The paper is significant because 1) it showcases the huge potential of RNNs and 2) it is one of the first good examples of the Lego Effect (see my blog post inspired by this paper)
This paper addresses an age-old physics question: what is the optimal speed for a person to walk in the rain to minimize the number of raindrops which strike them? The authors make a couple questionable simplifications - for example, they approximate the human as a tall cylinder. This allows them to solve for optimal walking speeds analytically. Apparently, it's best to match the horizontal component of the rain's velocity.
I love this paper not because it's great physics but because it captures the heart and soul of physics. Doing physics is a way of playing with the world around you. It's about asking simple, clever questions and then taking delight in finding a creative solution. While exploring the original question, I was surprised to find dozens of academic papers on the subject. I chose this paper because it's approachable and well written. Probably the best way to answer the original question would be with a sophisticated simulation...but where's the fun in that?

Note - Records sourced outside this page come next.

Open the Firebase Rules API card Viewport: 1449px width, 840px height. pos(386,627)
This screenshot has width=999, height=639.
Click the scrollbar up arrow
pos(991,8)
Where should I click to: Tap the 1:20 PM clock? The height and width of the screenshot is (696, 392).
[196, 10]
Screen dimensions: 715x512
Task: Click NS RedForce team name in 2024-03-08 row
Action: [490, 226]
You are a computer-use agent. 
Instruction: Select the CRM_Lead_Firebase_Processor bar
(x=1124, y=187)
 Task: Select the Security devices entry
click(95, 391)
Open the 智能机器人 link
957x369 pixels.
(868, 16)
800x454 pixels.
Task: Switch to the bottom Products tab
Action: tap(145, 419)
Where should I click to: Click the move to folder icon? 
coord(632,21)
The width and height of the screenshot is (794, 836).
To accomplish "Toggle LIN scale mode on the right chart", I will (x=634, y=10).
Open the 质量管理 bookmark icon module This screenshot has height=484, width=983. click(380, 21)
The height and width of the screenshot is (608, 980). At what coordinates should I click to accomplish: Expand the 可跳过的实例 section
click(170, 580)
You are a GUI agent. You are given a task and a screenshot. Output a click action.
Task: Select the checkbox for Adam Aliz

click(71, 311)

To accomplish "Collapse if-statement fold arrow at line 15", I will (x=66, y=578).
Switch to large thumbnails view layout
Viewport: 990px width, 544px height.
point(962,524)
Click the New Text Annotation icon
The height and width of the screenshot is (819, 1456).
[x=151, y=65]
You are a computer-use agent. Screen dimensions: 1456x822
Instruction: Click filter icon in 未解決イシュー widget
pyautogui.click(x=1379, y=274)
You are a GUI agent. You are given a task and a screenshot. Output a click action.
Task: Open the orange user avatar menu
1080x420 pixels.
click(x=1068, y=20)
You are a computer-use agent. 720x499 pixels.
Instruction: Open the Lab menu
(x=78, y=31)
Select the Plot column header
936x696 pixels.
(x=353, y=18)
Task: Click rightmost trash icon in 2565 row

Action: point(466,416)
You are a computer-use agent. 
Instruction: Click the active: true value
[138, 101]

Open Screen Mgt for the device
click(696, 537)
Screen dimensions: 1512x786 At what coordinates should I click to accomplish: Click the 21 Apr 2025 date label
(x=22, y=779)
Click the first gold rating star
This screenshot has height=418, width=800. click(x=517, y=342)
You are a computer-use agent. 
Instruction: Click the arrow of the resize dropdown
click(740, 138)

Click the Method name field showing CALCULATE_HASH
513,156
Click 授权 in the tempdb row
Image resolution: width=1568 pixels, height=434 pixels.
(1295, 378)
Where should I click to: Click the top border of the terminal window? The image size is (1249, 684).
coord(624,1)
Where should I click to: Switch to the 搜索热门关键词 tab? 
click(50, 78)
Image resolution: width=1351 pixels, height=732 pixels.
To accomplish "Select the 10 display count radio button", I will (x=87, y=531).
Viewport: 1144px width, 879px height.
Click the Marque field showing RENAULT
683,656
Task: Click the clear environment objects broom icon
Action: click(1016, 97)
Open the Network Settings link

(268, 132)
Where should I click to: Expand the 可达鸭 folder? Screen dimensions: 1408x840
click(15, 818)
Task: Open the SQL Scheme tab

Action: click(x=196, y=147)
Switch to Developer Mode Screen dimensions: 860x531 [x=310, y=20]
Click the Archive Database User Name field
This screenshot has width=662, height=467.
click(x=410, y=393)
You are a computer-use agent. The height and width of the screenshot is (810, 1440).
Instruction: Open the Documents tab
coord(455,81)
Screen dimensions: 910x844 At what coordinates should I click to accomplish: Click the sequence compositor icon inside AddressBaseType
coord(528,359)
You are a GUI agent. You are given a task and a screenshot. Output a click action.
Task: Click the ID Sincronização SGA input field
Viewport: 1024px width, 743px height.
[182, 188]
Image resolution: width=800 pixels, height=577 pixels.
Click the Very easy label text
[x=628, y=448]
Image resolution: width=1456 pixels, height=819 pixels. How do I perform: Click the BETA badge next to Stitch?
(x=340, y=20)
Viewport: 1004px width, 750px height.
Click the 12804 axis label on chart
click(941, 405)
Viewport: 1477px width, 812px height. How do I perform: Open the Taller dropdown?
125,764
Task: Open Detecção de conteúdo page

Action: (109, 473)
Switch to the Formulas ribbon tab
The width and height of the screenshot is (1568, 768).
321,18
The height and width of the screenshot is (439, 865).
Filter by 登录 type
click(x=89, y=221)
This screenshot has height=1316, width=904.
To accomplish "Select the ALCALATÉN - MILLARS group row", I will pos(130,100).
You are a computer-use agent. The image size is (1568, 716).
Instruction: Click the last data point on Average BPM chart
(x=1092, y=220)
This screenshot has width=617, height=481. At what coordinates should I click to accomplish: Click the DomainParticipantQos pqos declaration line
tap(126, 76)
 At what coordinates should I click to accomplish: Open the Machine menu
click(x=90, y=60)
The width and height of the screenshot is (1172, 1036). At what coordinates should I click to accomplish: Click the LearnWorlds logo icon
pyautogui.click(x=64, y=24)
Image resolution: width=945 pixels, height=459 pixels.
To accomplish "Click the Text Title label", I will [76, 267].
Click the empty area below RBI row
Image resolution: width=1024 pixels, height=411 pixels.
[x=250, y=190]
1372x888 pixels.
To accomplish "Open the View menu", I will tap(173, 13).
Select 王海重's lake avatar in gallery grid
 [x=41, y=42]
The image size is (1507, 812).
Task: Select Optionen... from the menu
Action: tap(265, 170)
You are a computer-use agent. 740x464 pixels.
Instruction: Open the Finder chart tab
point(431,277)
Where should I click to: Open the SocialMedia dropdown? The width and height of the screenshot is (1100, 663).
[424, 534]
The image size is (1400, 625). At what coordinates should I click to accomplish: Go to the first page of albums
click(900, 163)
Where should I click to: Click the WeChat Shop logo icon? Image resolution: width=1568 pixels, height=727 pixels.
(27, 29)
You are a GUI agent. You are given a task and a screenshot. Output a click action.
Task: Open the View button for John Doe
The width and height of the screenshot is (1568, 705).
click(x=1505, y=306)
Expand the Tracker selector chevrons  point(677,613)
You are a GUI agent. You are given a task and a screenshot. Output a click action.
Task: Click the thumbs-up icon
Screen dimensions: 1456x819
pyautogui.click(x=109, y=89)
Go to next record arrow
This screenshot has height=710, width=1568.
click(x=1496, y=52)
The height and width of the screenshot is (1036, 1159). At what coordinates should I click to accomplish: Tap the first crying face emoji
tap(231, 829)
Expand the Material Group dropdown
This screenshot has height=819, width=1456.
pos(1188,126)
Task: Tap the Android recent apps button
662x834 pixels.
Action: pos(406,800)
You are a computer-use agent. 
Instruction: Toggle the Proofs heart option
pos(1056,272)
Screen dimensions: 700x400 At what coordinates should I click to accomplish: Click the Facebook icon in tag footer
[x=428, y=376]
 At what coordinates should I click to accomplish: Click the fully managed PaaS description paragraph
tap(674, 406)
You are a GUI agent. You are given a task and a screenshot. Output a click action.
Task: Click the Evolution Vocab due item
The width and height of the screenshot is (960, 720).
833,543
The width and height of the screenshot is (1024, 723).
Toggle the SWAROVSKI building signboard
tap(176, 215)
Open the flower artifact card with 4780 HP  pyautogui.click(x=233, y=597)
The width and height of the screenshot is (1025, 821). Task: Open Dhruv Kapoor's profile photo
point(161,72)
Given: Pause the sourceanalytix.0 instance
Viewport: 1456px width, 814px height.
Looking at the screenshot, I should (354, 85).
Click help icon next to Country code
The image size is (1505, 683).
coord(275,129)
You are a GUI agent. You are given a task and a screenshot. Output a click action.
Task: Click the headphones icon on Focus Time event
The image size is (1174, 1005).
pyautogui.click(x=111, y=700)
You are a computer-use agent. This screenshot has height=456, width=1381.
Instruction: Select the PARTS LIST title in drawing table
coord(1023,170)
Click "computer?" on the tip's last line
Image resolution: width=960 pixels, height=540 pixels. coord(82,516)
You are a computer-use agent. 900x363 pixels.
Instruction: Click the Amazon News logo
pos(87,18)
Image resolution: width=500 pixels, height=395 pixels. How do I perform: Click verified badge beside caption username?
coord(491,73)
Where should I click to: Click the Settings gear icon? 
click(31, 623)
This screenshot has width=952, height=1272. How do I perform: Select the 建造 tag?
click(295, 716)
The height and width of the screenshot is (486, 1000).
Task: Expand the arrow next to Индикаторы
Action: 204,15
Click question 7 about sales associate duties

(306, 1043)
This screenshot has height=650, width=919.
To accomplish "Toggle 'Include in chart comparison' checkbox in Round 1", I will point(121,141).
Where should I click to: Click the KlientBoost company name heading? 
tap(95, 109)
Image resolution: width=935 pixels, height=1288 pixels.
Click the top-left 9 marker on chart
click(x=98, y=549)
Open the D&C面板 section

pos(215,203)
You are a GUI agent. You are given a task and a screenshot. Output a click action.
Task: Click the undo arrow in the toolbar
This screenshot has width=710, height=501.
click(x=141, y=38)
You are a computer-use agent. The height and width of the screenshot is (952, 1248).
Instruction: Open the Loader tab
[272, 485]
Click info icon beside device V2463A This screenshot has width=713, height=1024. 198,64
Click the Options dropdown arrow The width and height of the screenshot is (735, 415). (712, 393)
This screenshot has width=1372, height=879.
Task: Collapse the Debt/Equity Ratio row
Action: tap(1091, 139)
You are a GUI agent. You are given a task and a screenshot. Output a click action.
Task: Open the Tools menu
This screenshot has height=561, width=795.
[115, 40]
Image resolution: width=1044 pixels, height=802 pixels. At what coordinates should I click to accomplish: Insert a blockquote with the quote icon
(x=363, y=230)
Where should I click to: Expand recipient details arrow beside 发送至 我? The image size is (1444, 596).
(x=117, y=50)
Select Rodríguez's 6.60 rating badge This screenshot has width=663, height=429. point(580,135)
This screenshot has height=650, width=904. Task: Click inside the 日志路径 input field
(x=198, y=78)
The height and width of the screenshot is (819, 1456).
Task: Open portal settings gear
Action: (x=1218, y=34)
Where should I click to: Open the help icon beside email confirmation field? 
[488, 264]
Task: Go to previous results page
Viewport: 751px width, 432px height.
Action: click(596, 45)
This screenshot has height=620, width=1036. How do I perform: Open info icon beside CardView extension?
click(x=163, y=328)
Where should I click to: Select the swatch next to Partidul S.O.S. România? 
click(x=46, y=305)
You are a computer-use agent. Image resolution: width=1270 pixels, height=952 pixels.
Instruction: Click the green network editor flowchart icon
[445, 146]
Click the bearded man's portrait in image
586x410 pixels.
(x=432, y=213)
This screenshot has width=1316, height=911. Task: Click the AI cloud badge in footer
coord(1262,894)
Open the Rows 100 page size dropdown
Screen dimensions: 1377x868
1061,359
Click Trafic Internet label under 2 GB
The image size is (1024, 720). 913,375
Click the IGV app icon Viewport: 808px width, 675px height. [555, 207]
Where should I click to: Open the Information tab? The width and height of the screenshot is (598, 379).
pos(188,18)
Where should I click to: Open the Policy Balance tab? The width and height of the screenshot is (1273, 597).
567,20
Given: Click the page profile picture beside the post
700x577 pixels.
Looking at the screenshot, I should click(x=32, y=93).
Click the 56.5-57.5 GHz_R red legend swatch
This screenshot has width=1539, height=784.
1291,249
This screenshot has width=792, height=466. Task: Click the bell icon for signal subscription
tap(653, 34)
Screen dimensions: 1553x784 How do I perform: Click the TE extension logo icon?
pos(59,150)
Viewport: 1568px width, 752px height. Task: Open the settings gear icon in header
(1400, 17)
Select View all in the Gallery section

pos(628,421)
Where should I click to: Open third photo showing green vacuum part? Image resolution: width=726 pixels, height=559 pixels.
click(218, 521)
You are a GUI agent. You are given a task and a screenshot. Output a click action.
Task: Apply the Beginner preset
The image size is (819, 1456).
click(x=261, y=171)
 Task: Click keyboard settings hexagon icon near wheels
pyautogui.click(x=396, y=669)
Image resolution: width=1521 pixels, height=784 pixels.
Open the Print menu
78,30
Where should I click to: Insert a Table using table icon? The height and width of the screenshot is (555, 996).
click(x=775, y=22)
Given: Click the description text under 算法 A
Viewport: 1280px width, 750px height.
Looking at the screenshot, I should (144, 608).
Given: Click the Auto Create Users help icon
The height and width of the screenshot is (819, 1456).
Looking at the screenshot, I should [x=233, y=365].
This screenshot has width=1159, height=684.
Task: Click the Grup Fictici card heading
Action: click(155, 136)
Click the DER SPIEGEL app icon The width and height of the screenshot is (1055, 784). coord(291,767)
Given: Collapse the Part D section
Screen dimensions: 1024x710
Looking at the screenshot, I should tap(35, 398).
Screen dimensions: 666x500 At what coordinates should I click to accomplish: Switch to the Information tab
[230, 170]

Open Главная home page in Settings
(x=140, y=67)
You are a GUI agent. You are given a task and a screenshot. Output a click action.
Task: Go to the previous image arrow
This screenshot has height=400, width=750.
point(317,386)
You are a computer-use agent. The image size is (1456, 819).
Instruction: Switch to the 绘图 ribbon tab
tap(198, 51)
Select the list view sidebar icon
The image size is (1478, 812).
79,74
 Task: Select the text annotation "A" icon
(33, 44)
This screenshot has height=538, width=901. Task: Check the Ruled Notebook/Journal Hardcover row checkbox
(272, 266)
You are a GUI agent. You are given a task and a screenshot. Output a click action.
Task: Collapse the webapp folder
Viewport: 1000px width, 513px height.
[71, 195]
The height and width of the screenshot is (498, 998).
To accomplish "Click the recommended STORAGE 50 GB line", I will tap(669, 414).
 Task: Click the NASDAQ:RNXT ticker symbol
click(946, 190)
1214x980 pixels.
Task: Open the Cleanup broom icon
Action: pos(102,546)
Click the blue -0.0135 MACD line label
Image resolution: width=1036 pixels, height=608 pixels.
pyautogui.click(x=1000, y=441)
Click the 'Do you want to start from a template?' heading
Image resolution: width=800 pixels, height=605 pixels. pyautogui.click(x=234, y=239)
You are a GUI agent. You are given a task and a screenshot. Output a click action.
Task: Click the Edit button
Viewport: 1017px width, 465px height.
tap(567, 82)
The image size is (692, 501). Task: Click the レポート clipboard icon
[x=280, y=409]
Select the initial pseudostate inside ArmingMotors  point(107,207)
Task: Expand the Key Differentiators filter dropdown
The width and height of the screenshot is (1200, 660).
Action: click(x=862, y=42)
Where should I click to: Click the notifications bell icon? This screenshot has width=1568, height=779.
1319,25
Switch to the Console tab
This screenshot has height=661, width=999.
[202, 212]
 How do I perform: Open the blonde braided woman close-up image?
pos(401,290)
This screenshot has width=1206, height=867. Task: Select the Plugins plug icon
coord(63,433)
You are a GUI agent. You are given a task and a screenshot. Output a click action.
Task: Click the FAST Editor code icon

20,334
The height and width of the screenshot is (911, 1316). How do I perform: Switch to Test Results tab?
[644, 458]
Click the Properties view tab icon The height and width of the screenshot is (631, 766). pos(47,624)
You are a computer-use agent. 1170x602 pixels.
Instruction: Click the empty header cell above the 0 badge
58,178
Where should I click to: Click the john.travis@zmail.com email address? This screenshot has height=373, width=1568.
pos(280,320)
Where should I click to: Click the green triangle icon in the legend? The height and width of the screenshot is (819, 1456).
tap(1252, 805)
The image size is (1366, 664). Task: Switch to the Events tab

Highlight reel: Standard feedforward networks with as few as one hidden layer and an arbitrary number of hidden units can approximate any measurable function to any degree of accuracy. There are no theoretical constraints on the success of a feedforward network; lack of success is due to insufficient number of hidden units, poor learning, or lack of deterministic relationship between input and target. In depth summary here
This is a math paper so it's pretty dry. It's also one of the most important theoretical pillars of deep learning. Another old paper (Barron, 1993) adds convergence bounds to this theoretical framework, "Because of the economy of number of parameters, order nd instead of n^d, these approximation rates permit satisfactory estimation...even in moderately high-dimensional problems." Knowing these guarantees enables deep learning researchers to use neural networks to make new and ever more creative approximations without worrying about whether there are theoretical restrictions.